There are many definitions of the niche dating back to 1917, but G. Evelyn Hutchinson made conceptual advances in 1957 and introduced the most widely accepted definition: "The niche is the set of biotic and abiotic conditions in which a species is able to persist and maintain stable population sizes(Dell Latitude E6400 battery)." The ecological niche is a central concept in the ecology of organisms and is sub-divided into the fundamental and the realized niche. The fundamental niche is the set of environmental conditions under which a species is able to persist(Dell Latitude E6500 battery). The realized niche is the set of environmental plus ecological conditions under which a species persists. The Hutchisonian niche is defined more technically as an "euclidean hyperspace whose dimensions are defined as environmental variables and whose size is a function of the number of values that the environmental values may assume for which an organism has positive fitness(SONY VGP-BPS10 battery)."

The habitat of a species is a related but distinct concept that describes the environment over which a species is known to occur and the type of community that is formed as a result(SONY VGP-BPL10 battery). More specifically, "habitats can be defined as regions in environmental space that are composed of multiple dimensions, each representing a biotic or abiotic environmental variable; that is, any component or characteristic of the environment related directly (e.g. forage biomass and quality) or indirectly (e.g. elevation) to the use of a location by the animal(SONY VGP-BPS22A battery)." For example, the habitat might refer to an aquatic or terrestrial environment that can be further categorized as montane oralpine ecosystems.

Biogeographical patterns and range distributions are explained or predicted through knowledge and understanding of a species traits and niche requirements(SONY VGP-BPS22/A battery). Species have functional traits that are uniquely adapted to the ecological niche. A trait is a measurable property, phenotype, or characteristic of an organism that influences its performance. Genes play an important role in the development and expression of traits(SONY VGP-BPS18 battery). Resident species evolve traits that are fitted to their local environment. This tends to afford them a competitive advantage and discourages similarly adapted species from having an overlapping geographic range(SONY VGP-BPS22 battery). The competitive exclusion principlesuggests that two species cannot coexist indefinitely by living off the same limiting resource. When similarly adapted species are found to overlap geographically, closer inspection reveals subtle ecological differences in their habitat or dietary requirements(SONY VGP-BPS14B Battery). Lately this paradigm has been refuted because there are many examples of species that do follow exactly the same successful strategy. A familiar example being the Chiffchaff and the Willow Warbler, but also trees in a rain forest, very similar water beetles(SONY VGP-BPS14/S Battery) , algae and prairie birds can be very similar. Mathematical modelling has shown that two successful strategies are possible: being similar enough to a successful species, or being dissimilar enough(SONY VGP-BPS14/B Battery).

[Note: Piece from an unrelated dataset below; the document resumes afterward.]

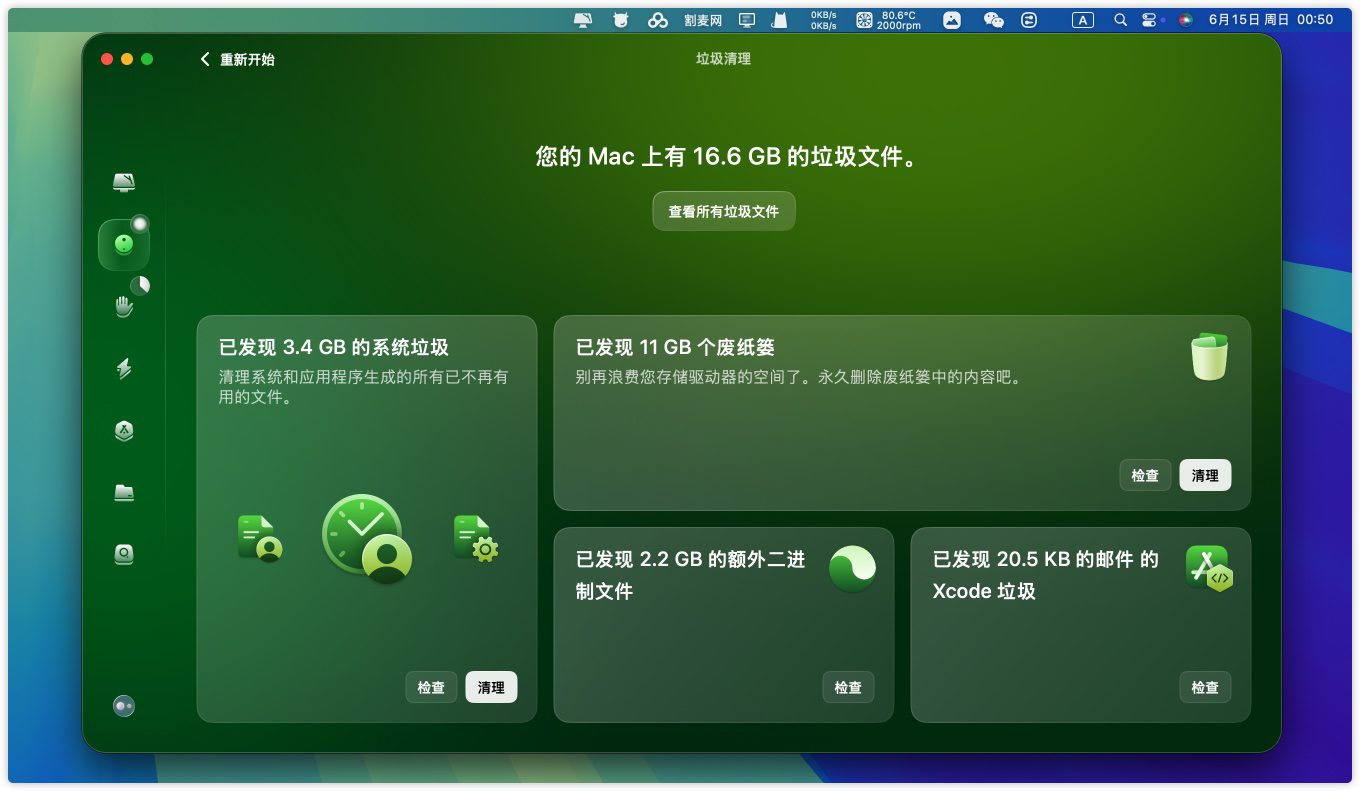Click 重新开始 to start over

pyautogui.click(x=238, y=60)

According to the models it is the lumps of very similar species can take the classical place of the species in the competitive exclusion principle based models.

Niche construction

Organisms are subject to environmental pressures, but they are also modifiers of their habitats. The regulatory feedback between organisms and their environment can modify conditions from local (e.g., a beaver pond) to global scales (e.g., Gaia) (SONY VGP-BPS14 Battery), over time and even after death, such as decaying logs or silica skeleton deposits from marine organisms. The process and concept of ecosystem engineering has also been called niche construction. Ecosystem engineers are defined as: "...organisms that directly or indirectly modulate the availability of resources to other species(SONY VGP-BPS12 battery), by causing physical state changes in biotic or abiotic materials. In so doing they modify, maintain and create habitats."

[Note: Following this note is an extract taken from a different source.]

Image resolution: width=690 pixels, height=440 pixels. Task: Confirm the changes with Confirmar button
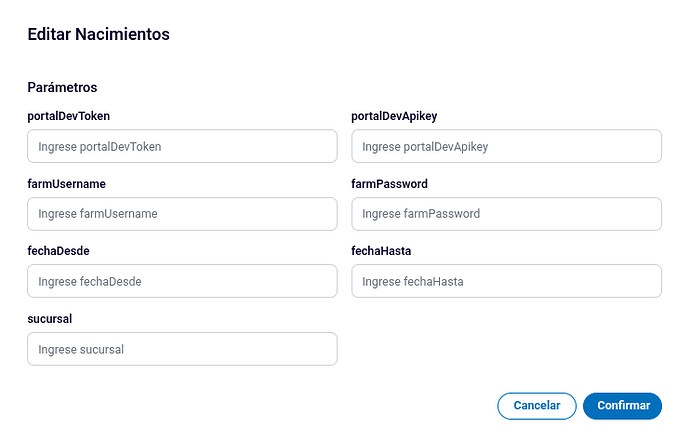point(622,406)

The ecosystem engineering concept has stimulated a new appreciation for the degree of influence that organisms have on the ecosystem and evolutionary process(SONY VGP-BPL12 battery). The terms niche construction are more often used in reference to the under appreciated feedback mechanism of natural selection imparting forces on the abiotic niche. An example of natural selection through ecosystem engineering occurs in the nests of social insects, including ants, bees, wasps, and termites(SONY VGP-BPL11 battery). There is an emergenthomeostasis or homeorhesis in the structure of the nest that regulates, maintains and defends the physiology of the entire colony. Termite mounds, for example, maintain a constant internal temperature through the design of air-conditioning chimneys(SONY VGP-BPS11 battery). The structure of the nests themselves are subject to the forces of natural selection. Moreover, the nest can survive over successive generations, which means that ancestors inherit both genetic material and a legacy niche that was constructed before their time(HP Pavilion DV6-1210SA battery).

Population ecology

The population is the unit of analysis in population ecology. A population consists of individuals of the same species that live, interact and migrate through the same niche and habitat. A primary law of population ecology is the Malthusian growth model. This law states that(Sony Vaio VGN-FZ battery):

"...a population will grow (or decline) exponentially as long as the environment experienced by all individuals in the population remains constant."

This Malthusian premise provides the basis for formulating predictive theories and tests that follow(Sony VGP-BPS8 battery). Simplified population models usually start with four variables including death, birth, immigration, and emigration. Mathematical models are used to calculate changes in population demographics using a null model. A null model is used as a null hypothesis for statistical testing(Sony VGP-BPL9 battery). The null hypothesis states that randomprocesses create observed patterns. Alternatively the patterns differ significantly from the random model and require further explanation. Models can be mathematically complex where "(Sony VGP-BPS9 battery)...several competing hypotheses are simultaneously confronted with the data." An example of an introductory population model describes a closed population, such as on an island, where immigration and emigration does not take place(Sony VGP-BPL11 battery). In these island models the rate of population change is described by:

where N is the total number of individuals in the population, B is the number of births, D is the number of deaths, b and d are the per capita rates of birth and death respectively, and r is the per capita rate of population change(Sony VGP-BPL15 battery). This formula can be read out as the rate of change in the population (dN/dT) is equal to births minus deaths (B – D).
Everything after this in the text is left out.